▶ About this task:
Show all lines containing "icon" from the data below.

▶ Dataset:
=== Begin Enclosure ===
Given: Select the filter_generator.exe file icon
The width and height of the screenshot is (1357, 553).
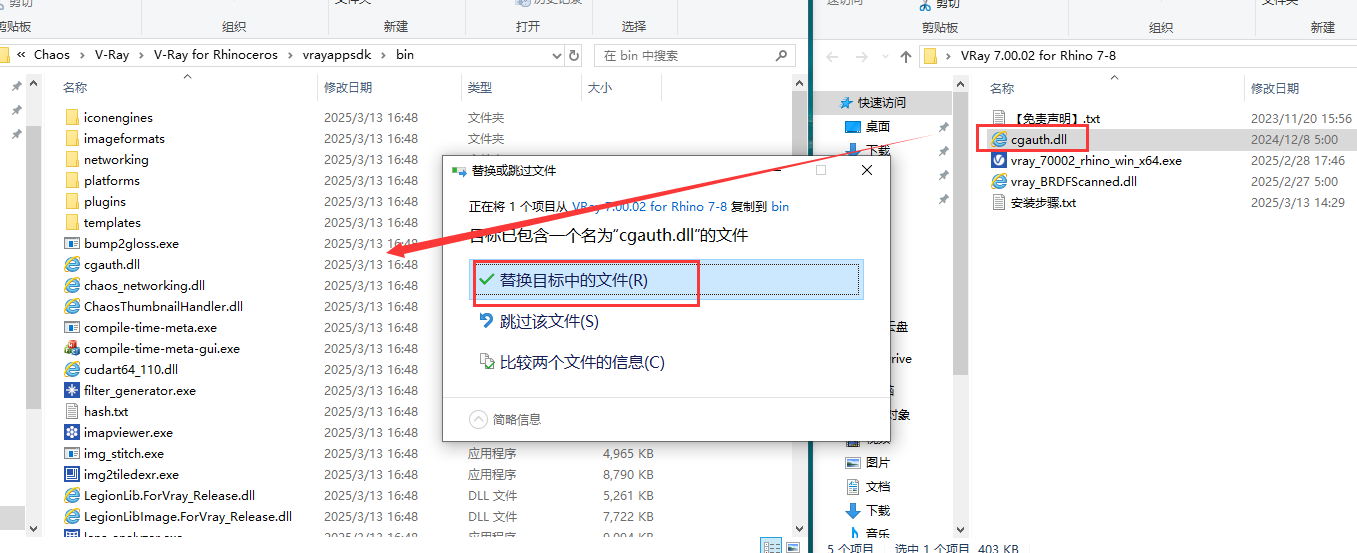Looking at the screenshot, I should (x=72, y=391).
=== End Enclosure ===
=== Begin Enclosure ===
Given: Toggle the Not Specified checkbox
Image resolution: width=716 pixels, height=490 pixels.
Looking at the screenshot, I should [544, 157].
=== End Enclosure ===
=== Begin Enclosure ===
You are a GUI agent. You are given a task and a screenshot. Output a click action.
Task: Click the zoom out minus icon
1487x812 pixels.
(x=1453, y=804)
=== End Enclosure ===
▶ Solved problem:
Given: Select the filter_generator.exe file icon
Task: Click the zoom out minus icon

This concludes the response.